Short problem :: Return each line of the items below that contains the string "link". Case counts.

Data listing ::
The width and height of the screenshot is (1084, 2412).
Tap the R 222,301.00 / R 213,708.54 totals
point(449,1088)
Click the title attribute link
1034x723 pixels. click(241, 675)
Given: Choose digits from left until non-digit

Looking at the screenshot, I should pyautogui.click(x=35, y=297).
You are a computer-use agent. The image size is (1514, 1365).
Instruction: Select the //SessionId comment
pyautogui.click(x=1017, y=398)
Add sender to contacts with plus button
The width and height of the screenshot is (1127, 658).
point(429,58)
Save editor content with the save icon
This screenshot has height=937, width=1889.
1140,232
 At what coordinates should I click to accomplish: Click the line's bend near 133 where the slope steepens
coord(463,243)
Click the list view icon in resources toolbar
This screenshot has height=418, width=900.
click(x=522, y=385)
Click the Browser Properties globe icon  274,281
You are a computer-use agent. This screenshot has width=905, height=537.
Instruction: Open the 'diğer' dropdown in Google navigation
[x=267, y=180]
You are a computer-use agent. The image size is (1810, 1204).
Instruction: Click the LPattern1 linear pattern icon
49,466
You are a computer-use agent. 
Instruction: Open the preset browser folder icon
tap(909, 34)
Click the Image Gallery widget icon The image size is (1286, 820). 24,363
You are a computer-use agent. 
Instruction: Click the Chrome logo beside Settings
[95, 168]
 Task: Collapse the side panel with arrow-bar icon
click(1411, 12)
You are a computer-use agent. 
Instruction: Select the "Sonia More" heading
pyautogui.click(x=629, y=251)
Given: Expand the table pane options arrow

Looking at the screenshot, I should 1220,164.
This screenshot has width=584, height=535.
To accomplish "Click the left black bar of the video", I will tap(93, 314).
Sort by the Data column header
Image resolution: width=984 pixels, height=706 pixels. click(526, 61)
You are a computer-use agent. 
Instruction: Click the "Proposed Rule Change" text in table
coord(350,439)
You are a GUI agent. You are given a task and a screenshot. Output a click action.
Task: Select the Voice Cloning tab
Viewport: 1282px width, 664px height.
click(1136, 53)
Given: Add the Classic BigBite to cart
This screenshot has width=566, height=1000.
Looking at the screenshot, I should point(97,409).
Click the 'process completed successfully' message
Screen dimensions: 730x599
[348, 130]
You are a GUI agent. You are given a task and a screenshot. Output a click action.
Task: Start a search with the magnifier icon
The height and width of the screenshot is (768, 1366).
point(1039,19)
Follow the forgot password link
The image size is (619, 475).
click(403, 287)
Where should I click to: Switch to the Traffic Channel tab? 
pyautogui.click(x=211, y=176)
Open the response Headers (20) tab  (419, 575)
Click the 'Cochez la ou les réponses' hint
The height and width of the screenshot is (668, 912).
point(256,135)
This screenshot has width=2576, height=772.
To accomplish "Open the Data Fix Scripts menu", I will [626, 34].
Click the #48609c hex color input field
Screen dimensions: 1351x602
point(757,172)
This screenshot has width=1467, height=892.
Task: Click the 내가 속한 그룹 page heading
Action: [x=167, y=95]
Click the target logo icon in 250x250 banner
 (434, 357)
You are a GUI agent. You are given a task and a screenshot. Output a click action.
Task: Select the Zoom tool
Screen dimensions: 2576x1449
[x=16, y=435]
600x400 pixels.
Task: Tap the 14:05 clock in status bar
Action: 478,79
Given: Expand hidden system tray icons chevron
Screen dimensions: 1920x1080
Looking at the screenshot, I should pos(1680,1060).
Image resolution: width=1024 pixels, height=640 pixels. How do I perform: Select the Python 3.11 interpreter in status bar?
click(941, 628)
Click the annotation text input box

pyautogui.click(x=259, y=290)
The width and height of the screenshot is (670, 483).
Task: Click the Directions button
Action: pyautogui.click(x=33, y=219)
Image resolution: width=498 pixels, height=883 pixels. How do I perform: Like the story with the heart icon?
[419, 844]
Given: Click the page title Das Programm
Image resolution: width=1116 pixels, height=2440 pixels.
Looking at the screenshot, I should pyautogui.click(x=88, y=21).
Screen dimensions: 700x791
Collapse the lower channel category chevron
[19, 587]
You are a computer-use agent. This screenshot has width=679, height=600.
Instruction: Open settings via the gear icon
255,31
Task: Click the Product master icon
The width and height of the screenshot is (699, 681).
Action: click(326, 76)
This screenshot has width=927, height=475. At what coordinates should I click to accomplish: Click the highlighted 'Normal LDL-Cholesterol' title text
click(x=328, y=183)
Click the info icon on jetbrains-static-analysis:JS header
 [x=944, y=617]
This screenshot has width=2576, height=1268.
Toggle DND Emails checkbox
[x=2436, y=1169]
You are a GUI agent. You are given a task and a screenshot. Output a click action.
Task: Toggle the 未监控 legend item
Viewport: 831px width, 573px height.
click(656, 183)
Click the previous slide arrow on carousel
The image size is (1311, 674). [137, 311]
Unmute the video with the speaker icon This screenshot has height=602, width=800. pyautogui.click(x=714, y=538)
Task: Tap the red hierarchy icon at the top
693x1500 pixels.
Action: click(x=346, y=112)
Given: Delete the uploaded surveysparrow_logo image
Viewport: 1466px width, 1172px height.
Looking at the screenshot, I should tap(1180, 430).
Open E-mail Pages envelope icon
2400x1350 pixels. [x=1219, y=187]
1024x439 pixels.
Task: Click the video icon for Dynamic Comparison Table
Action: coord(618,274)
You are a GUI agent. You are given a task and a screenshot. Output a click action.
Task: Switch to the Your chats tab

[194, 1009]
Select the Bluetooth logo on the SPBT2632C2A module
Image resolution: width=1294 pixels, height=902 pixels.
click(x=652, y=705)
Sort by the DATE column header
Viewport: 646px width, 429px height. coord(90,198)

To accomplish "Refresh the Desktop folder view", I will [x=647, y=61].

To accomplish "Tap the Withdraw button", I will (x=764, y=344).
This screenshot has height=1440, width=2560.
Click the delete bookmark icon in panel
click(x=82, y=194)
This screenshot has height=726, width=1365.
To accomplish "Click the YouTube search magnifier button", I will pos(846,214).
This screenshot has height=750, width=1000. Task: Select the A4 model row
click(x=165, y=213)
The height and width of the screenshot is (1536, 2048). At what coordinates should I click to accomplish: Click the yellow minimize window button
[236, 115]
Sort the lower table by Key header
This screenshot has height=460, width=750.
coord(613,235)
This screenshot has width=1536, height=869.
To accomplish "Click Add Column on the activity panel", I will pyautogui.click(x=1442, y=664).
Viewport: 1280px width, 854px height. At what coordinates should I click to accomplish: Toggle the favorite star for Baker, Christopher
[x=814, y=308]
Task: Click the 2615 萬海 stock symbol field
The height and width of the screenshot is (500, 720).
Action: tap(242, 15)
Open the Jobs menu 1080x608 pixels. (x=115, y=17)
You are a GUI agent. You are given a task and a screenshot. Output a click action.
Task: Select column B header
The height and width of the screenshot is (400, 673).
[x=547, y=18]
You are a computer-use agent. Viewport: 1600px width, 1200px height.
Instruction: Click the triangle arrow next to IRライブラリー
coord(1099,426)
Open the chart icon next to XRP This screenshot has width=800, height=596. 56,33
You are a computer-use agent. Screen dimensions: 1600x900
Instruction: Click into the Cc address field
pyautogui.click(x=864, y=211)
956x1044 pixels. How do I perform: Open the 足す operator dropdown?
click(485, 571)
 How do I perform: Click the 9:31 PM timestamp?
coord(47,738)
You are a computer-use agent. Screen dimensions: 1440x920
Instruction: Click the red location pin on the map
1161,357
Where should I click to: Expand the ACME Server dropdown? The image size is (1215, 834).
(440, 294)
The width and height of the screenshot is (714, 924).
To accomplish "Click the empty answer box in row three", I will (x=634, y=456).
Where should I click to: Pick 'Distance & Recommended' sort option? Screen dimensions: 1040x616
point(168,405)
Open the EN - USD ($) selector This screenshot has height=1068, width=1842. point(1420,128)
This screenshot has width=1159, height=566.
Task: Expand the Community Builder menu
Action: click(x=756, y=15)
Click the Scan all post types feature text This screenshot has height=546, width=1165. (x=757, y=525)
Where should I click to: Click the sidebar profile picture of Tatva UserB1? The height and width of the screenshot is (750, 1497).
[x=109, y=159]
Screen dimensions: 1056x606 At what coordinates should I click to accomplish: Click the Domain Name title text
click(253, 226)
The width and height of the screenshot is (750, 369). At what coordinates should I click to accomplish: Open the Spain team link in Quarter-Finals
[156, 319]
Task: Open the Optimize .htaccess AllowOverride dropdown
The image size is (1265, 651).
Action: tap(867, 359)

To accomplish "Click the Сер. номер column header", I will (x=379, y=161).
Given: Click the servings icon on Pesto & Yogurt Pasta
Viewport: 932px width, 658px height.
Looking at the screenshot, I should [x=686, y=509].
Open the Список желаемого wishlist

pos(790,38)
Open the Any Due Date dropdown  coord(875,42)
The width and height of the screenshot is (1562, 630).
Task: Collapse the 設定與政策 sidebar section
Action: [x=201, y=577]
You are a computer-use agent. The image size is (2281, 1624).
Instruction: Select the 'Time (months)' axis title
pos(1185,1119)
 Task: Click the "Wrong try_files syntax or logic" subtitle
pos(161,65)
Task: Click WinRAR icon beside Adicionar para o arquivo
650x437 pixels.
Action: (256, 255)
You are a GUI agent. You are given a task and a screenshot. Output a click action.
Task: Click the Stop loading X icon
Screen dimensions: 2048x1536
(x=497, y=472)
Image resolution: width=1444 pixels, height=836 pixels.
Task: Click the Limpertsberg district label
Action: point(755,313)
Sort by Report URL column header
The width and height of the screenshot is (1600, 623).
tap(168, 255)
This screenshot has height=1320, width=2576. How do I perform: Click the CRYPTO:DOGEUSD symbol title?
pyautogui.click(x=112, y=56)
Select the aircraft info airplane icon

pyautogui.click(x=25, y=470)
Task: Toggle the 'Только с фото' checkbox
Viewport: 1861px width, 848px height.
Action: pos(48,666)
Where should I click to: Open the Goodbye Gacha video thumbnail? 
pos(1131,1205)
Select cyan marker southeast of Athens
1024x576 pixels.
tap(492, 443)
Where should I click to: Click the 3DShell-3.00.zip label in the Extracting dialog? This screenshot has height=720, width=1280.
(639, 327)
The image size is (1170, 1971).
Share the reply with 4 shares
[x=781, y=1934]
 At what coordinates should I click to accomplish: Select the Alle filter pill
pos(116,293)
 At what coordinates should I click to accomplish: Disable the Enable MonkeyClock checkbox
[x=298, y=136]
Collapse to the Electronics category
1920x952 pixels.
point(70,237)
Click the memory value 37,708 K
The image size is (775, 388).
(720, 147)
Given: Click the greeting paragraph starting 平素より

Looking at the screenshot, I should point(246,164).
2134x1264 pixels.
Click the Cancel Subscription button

Result below ::
Click the title attribute link
Follow the forgot password link
The width and height of the screenshot is (750, 369). At what coordinates should I click to accomplish: Open the Spain team link in Quarter-Finals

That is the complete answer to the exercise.